- **Ziel**
Ersetze in allen folgenden Einträgen "Expand" durch "Unfold" und gib die Zeilen sonst unverändert wieder.

[Einträge dazu, wo Elemente erscheinen]
┄┄┄┄┄┄┄┄┄┄┄┄┄┄┄┄┄┄┄┄
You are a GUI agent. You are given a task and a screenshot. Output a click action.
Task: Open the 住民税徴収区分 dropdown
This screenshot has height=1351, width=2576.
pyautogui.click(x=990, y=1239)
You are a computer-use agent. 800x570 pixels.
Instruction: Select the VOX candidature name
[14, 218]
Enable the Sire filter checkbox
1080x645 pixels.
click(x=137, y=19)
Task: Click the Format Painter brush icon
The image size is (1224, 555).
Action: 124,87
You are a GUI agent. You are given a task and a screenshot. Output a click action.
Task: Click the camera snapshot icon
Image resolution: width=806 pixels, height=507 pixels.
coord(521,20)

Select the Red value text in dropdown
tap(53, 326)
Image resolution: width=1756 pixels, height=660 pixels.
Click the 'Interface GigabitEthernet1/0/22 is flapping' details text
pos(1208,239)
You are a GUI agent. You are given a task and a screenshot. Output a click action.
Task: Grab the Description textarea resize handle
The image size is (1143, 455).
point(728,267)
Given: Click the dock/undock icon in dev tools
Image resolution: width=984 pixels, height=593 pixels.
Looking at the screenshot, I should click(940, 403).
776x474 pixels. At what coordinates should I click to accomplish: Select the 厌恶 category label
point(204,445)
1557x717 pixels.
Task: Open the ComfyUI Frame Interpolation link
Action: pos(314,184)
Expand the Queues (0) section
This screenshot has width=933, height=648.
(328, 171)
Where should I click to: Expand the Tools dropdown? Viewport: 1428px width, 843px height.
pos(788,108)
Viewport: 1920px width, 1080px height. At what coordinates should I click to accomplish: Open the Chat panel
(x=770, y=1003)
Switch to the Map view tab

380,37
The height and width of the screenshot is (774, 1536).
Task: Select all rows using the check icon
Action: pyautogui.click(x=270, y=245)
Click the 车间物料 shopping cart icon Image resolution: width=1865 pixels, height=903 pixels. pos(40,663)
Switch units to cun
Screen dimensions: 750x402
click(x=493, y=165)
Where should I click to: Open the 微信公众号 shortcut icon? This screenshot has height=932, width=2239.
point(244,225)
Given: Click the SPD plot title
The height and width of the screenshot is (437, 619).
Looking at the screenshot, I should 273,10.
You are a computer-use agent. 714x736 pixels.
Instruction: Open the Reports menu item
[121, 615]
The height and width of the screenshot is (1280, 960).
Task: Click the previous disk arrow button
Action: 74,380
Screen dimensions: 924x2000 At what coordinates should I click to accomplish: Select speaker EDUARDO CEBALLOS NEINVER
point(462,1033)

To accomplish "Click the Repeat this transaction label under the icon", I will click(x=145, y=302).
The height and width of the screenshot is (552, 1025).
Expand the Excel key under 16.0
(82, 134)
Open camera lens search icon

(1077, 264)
┄┄┄┄┄┄┄┄┄┄┄┄┄┄┄┄┄┄┄┄
- **Lösung**
You are a GUI agent. You are given a task and a screenshot. Output a click action.
Task: Open the 住民税徴収区分 dropdown
This screenshot has height=1351, width=2576.
pyautogui.click(x=990, y=1239)
You are a computer-use agent. 800x570 pixels.
Instruction: Select the VOX candidature name
[14, 218]
Enable the Sire filter checkbox
1080x645 pixels.
click(x=137, y=19)
Task: Click the Format Painter brush icon
The image size is (1224, 555).
Action: 124,87
You are a GUI agent. You are given a task and a screenshot. Output a click action.
Task: Click the camera snapshot icon
Image resolution: width=806 pixels, height=507 pixels.
coord(521,20)

Select the Red value text in dropdown
tap(53, 326)
Image resolution: width=1756 pixels, height=660 pixels.
Click the 'Interface GigabitEthernet1/0/22 is flapping' details text
pos(1208,239)
You are a GUI agent. You are given a task and a screenshot. Output a click action.
Task: Grab the Description textarea resize handle
The image size is (1143, 455).
point(728,267)
Given: Click the dock/undock icon in dev tools
Image resolution: width=984 pixels, height=593 pixels.
Looking at the screenshot, I should click(940, 403).
776x474 pixels. At what coordinates should I click to accomplish: Select the 厌恶 category label
point(204,445)
1557x717 pixels.
Task: Open the ComfyUI Frame Interpolation link
Action: pos(314,184)
Unfold the Queues (0) section
This screenshot has width=933, height=648.
(328, 171)
Where should I click to: Unfold the Tools dropdown? Viewport: 1428px width, 843px height.
pos(788,108)
Viewport: 1920px width, 1080px height. At what coordinates should I click to accomplish: Open the Chat panel
(x=770, y=1003)
Switch to the Map view tab

380,37
The height and width of the screenshot is (774, 1536).
Task: Select all rows using the check icon
Action: pyautogui.click(x=270, y=245)
Click the 车间物料 shopping cart icon Image resolution: width=1865 pixels, height=903 pixels. pos(40,663)
Switch units to cun
Screen dimensions: 750x402
click(x=493, y=165)
Where should I click to: Open the 微信公众号 shortcut icon? This screenshot has height=932, width=2239.
point(244,225)
Given: Click the SPD plot title
The height and width of the screenshot is (437, 619).
Looking at the screenshot, I should 273,10.
You are a computer-use agent. 714x736 pixels.
Instruction: Open the Reports menu item
[121, 615]
The height and width of the screenshot is (1280, 960).
Task: Click the previous disk arrow button
Action: 74,380
Screen dimensions: 924x2000 At what coordinates should I click to accomplish: Select speaker EDUARDO CEBALLOS NEINVER
point(462,1033)

To accomplish "Click the Repeat this transaction label under the icon", I will click(x=145, y=302).
The height and width of the screenshot is (552, 1025).
Unfold the Excel key under 16.0
(82, 134)
Open camera lens search icon

(1077, 264)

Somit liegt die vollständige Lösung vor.